# MATERIAL start

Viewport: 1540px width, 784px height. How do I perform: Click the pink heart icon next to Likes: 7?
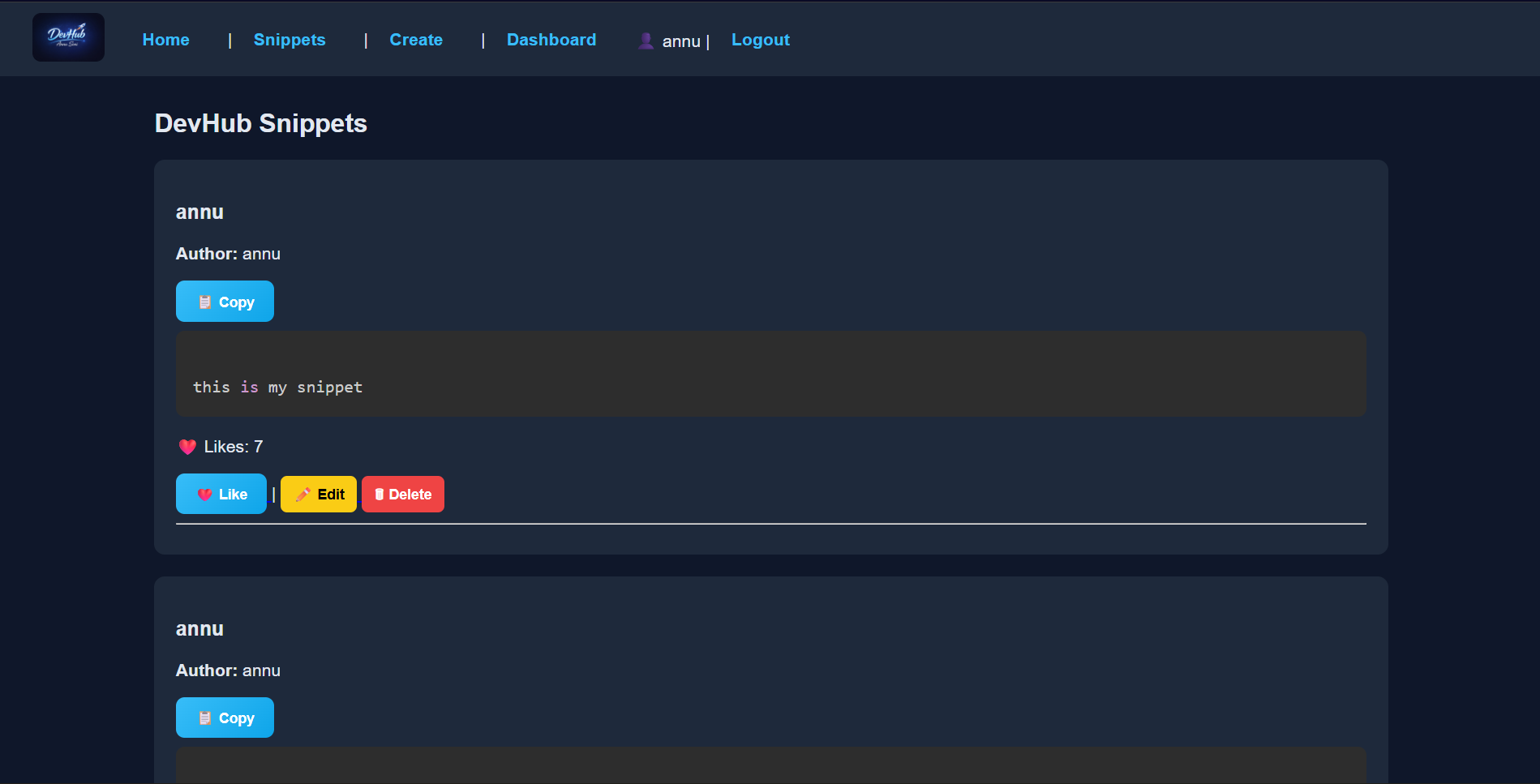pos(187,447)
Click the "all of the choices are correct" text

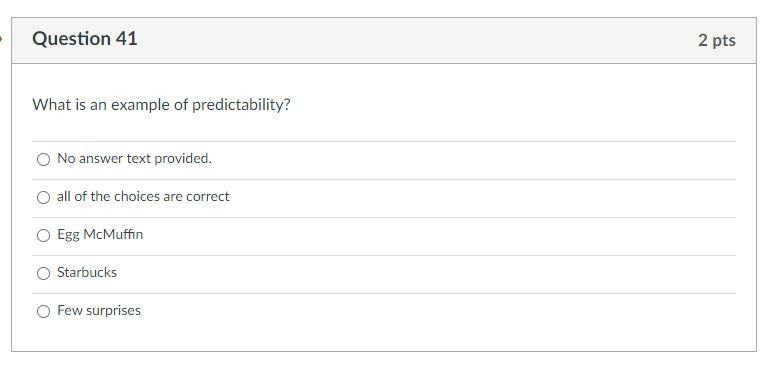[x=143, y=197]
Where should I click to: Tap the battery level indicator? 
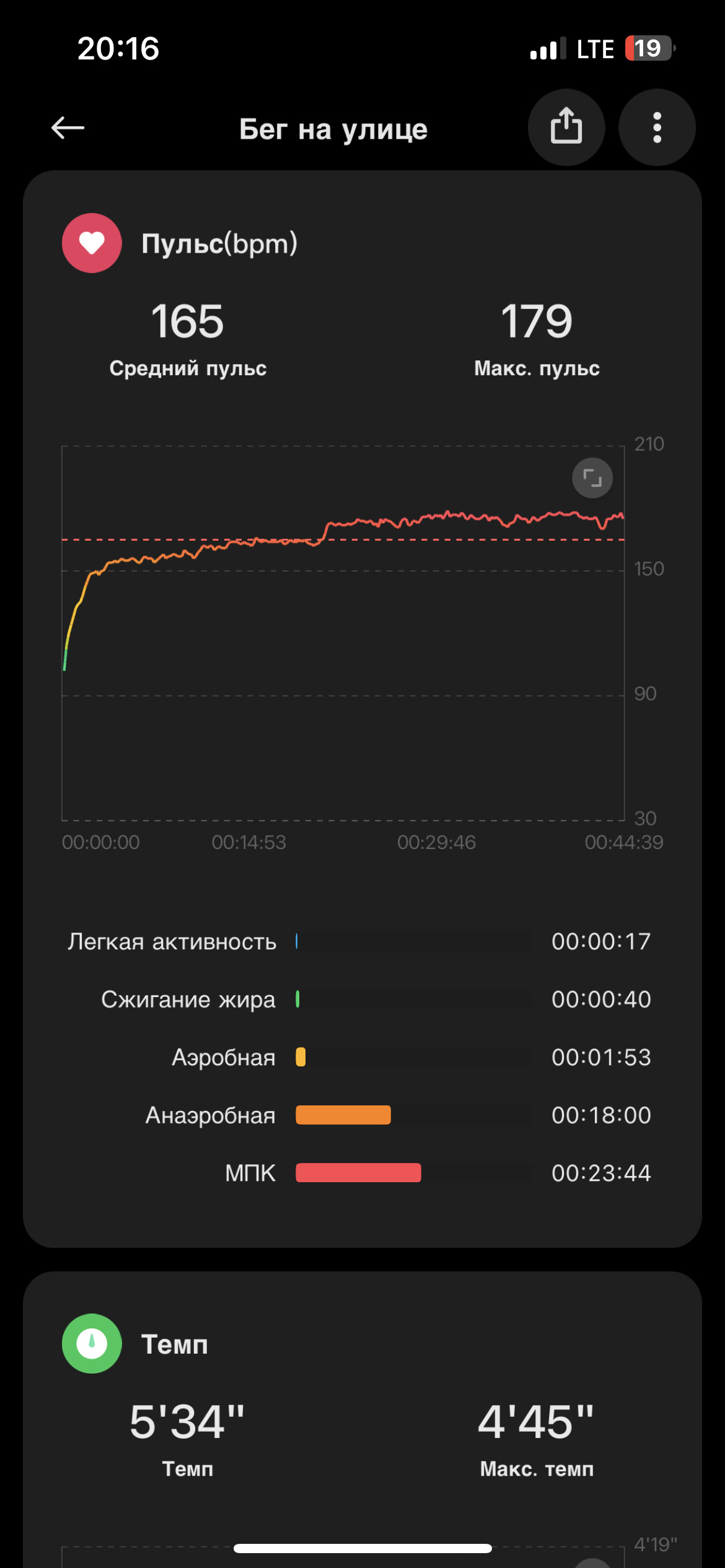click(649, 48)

# MATERIAL end

▶ WORK TO COMPLETE: Copy out every one of the records above word for word, leaving out the pictures.

▶ OUTPUT OF THE TASK:
Viewport: 1540px width, 784px height. How do I perform: Click the pink heart icon next to Likes: 7?
pos(187,447)
Click the "all of the choices are correct" text

[x=143, y=197]
Where should I click to: Tap the battery level indicator? 
click(649, 48)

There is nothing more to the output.